Text and item location entries
[BEGIN]
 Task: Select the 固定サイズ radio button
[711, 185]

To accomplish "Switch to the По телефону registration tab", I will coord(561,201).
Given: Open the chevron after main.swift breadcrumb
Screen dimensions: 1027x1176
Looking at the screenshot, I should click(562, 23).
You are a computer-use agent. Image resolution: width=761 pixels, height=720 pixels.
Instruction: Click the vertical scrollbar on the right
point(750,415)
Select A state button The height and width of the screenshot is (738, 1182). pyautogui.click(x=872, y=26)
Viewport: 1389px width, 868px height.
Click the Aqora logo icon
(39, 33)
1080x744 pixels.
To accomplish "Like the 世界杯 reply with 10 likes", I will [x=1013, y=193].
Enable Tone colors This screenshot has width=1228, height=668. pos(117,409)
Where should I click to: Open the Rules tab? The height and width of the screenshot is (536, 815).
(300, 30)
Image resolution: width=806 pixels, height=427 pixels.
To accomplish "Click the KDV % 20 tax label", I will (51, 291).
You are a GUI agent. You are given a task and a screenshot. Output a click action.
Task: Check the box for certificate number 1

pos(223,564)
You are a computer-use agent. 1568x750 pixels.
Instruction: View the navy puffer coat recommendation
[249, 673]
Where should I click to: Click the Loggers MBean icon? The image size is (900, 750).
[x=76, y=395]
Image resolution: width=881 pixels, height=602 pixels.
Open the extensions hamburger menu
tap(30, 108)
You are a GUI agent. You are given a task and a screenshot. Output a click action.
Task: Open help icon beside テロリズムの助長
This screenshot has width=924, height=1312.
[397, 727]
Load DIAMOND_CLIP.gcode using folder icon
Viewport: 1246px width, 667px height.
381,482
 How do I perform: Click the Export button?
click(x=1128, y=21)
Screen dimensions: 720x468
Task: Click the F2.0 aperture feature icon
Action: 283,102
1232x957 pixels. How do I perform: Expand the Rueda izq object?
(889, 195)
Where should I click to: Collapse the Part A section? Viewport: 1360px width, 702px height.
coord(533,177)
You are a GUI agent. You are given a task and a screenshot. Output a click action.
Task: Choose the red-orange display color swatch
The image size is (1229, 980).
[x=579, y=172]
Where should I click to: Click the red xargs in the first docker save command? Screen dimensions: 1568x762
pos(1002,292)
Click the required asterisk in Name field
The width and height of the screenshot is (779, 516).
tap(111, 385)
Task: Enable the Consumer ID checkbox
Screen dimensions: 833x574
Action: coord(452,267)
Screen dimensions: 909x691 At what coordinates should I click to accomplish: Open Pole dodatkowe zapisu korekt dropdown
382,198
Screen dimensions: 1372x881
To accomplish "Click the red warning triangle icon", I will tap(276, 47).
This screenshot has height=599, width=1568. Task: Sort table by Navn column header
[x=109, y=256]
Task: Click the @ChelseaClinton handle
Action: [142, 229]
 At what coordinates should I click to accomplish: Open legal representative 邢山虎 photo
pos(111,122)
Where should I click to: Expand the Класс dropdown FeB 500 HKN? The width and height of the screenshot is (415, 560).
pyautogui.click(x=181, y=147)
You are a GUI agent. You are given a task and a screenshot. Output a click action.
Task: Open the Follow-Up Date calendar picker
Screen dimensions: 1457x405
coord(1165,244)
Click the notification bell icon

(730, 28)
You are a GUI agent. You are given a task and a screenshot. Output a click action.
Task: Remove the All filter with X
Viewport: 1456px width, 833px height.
[END]
### [Task prompt]
Please update the listing above by replacing every "Where should I click to" with "Where do I click to" and leaving everything else unchanged.

### [Answer for the task]
 Task: Select the 固定サイズ radio button
[711, 185]

To accomplish "Switch to the По телефону registration tab", I will coord(561,201).
Given: Open the chevron after main.swift breadcrumb
Screen dimensions: 1027x1176
Looking at the screenshot, I should click(562, 23).
You are a computer-use agent. Image resolution: width=761 pixels, height=720 pixels.
Instruction: Click the vertical scrollbar on the right
point(750,415)
Select A state button The height and width of the screenshot is (738, 1182). pyautogui.click(x=872, y=26)
Viewport: 1389px width, 868px height.
Click the Aqora logo icon
(39, 33)
1080x744 pixels.
To accomplish "Like the 世界杯 reply with 10 likes", I will [x=1013, y=193].
Enable Tone colors This screenshot has width=1228, height=668. pos(117,409)
Where do I click to: Open the Rules tab? The height and width of the screenshot is (536, 815).
(300, 30)
Image resolution: width=806 pixels, height=427 pixels.
To accomplish "Click the KDV % 20 tax label", I will (51, 291).
You are a GUI agent. You are given a task and a screenshot. Output a click action.
Task: Check the box for certificate number 1

pos(223,564)
You are a computer-use agent. 1568x750 pixels.
Instruction: View the navy puffer coat recommendation
[249, 673]
Where do I click to: Click the Loggers MBean icon? The image size is (900, 750).
[x=76, y=395]
Image resolution: width=881 pixels, height=602 pixels.
Open the extensions hamburger menu
tap(30, 108)
You are a GUI agent. You are given a task and a screenshot. Output a click action.
Task: Open help icon beside テロリズムの助長
This screenshot has width=924, height=1312.
[397, 727]
Load DIAMOND_CLIP.gcode using folder icon
Viewport: 1246px width, 667px height.
381,482
 How do I perform: Click the Export button?
click(x=1128, y=21)
Screen dimensions: 720x468
Task: Click the F2.0 aperture feature icon
Action: 283,102
1232x957 pixels. How do I perform: Expand the Rueda izq object?
(889, 195)
Where do I click to: Collapse the Part A section? Viewport: 1360px width, 702px height.
coord(533,177)
You are a GUI agent. You are given a task and a screenshot. Output a click action.
Task: Choose the red-orange display color swatch
The image size is (1229, 980).
[x=579, y=172]
Where do I click to: Click the red xargs in the first docker save command? Screen dimensions: 1568x762
pos(1002,292)
Click the required asterisk in Name field
The width and height of the screenshot is (779, 516).
tap(111, 385)
Task: Enable the Consumer ID checkbox
Screen dimensions: 833x574
Action: coord(452,267)
Screen dimensions: 909x691 At what coordinates should I click to accomplish: Open Pole dodatkowe zapisu korekt dropdown
382,198
Screen dimensions: 1372x881
To accomplish "Click the red warning triangle icon", I will tap(276, 47).
This screenshot has height=599, width=1568. Task: Sort table by Navn column header
[x=109, y=256]
Task: Click the @ChelseaClinton handle
Action: [142, 229]
 At what coordinates should I click to accomplish: Open legal representative 邢山虎 photo
pos(111,122)
Where do I click to: Expand the Класс dropdown FeB 500 HKN? The width and height of the screenshot is (415, 560).
pyautogui.click(x=181, y=147)
You are a GUI agent. You are given a task and a screenshot. Output a click action.
Task: Open the Follow-Up Date calendar picker
Screen dimensions: 1457x405
coord(1165,244)
Click the notification bell icon

(730, 28)
You are a GUI agent. You are given a task and a screenshot. Output a click action.
Task: Remove the All filter with X
Viewport: 1456px width, 833px height.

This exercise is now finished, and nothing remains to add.